♂ El autobús había arrancado y yo me había quedado perplejo. Como un tonto en medio de la marea de gente que me empujaba aquí y allá pero no conseguía moverme de allí donde me había parado. Había intentado esbozar una sonrisa, que había conseguido aparecer tímidamente en la comisura de mis labios, pero se había ido pudriendo a base de segundos, de instantes. Se había podrido con el humo que dejó el autobús al arrancar. No tenía frío, ni calor. No pensaba en nada. Por un momento me sentí budista en el estado más elevado del éxtasis, del nirvana. Pero era un nirvana sucio y tenue que mucho distaba de la felicidad absoluta.
♀ Tenía que bajar de ese autobús, fuera como fuese. Me levanté de un salto recuperando así mi cuerpo toda su vitalidad, la señora que tenía delante se asustó por mi efusividad. Sin darme cuenta había empezado a reírme, y lo hacía con ganas, como una niña pequeña que ha roto un jarrón y lo esconde bajo su cama para que los monstruos se corten. Le di al botón de STOP rojo más cercano que tenía y me dirigí a la puerta trasera para salir de ahí antes que nadie, rezando porque ese chico no se hubiera ido de la estación.
♂ No terminaba de tocar con los pies en el suelo, había empezado a elevarme por encima de todas aquellas cabezas que corrían a mi alrededor, como en una danza mortal, y mi pecho estallaba de no respirar.
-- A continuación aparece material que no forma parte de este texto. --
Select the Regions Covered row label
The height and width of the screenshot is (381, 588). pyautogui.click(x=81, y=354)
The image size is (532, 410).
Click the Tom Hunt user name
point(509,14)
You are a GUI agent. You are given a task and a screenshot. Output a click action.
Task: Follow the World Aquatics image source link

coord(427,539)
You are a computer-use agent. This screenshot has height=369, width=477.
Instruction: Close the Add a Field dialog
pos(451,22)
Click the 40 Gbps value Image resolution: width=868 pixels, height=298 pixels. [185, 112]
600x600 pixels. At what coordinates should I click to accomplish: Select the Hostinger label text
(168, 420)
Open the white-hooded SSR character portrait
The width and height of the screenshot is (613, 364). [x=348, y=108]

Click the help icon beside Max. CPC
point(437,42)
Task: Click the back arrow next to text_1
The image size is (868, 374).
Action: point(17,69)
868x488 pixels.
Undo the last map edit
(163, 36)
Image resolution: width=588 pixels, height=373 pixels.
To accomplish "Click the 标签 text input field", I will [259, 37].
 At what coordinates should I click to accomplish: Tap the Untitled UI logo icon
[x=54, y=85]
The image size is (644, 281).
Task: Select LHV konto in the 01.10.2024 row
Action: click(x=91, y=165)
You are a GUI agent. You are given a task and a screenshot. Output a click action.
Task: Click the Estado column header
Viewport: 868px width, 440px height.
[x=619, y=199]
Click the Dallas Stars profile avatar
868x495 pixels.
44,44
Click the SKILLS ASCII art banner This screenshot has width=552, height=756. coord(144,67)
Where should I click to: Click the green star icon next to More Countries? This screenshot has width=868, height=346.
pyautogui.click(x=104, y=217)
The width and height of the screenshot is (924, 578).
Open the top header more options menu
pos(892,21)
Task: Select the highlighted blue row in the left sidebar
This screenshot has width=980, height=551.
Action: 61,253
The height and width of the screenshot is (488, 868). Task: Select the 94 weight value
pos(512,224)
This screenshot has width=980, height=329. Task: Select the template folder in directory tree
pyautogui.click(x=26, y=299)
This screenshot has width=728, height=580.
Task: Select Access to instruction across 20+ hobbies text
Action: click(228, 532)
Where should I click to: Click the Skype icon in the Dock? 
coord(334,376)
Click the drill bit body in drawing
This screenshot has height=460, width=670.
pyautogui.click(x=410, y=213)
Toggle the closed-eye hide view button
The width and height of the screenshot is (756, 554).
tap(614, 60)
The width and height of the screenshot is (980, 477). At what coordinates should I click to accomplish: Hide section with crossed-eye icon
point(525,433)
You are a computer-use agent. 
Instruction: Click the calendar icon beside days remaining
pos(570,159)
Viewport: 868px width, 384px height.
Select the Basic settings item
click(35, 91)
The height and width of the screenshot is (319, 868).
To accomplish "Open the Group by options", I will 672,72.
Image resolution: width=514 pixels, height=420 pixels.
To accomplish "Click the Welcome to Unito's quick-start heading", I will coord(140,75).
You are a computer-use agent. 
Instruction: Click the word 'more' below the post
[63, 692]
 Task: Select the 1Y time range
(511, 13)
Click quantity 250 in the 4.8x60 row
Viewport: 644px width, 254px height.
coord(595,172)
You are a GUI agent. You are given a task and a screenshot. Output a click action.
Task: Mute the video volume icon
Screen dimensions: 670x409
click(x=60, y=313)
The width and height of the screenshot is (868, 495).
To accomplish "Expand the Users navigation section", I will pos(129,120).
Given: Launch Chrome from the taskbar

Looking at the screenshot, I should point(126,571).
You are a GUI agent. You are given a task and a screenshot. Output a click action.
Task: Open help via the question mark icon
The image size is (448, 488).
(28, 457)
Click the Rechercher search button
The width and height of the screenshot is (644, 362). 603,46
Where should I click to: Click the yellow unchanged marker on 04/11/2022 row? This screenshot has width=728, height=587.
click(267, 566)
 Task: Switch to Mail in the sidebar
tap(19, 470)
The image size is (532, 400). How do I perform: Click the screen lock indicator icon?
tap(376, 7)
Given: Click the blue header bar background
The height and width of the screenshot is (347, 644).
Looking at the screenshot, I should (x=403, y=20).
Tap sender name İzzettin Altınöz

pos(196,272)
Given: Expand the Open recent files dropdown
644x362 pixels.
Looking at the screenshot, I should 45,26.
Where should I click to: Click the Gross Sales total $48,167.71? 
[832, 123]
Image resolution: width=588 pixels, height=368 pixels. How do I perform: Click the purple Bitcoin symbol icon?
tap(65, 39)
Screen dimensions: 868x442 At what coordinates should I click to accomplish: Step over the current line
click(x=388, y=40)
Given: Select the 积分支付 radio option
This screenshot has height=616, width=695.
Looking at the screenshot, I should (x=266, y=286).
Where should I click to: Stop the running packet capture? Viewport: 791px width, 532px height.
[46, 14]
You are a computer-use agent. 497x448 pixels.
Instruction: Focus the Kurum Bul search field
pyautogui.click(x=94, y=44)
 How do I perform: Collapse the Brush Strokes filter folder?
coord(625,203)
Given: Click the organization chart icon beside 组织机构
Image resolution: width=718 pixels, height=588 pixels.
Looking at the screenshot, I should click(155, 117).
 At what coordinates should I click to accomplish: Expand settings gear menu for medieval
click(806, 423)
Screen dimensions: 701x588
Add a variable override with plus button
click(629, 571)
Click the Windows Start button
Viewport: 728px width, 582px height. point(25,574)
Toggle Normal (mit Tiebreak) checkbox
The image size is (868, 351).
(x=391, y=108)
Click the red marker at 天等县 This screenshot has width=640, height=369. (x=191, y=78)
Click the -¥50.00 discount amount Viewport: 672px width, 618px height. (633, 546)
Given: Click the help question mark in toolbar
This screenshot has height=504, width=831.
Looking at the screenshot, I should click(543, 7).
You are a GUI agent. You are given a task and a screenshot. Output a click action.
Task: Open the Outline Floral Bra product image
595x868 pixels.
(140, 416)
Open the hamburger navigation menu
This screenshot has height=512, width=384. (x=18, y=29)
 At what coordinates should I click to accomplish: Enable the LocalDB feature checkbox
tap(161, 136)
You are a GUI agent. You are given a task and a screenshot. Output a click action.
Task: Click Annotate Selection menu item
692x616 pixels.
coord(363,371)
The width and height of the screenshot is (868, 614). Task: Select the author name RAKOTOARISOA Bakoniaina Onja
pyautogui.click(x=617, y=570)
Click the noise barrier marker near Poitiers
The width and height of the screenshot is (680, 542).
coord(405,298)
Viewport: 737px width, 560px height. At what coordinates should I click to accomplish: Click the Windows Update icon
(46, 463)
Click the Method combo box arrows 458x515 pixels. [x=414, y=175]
Los párpados caían y los zapatos se habían desprendido de mis pies.
♀ Empecé a correr recordando viejos tiempos, recordando aquellas carreras que había ganado en el colegio de pequeña, dosificando el aire de mis pulmones, sintiendo fuego en mis tobillos. De pronto me paré y vi algo que me sorprendió.
♂ De pronto me paré, toqué el suelo levemente, abrí los ojos. Y allí había alguien que me sorprendió.
♀ Caminé hacia él.
♂ Caminé hacia ella. Empecé a correr.
♀ Empezó a correr y se paró a tres susurros de mí.
♂ Le pregunté ¿quién eres?
♀ Le dije que era a quién había estado esperando todo ese tiempo. Y no me hizo falta preguntarle quién era él.
-Ese día había en la estación dos personitas flotando encima de todos los que estábamos allí. Bailábamos para ellos una danza mortal, una danza mortal de amor, de misterio, de pasión. Dos cuerpos, de los cuales salieron dos pequeñas almas, que se entrelazaron, que se volvieron una. Alma se fue correteando escaleras arriba, mientras los cuerpos caían inertes frente a nosotros.
Él subió escaleras arriba.
Ella esperó en la parada del autobús.
Quién sabe si volvieron a encontrarse jamás.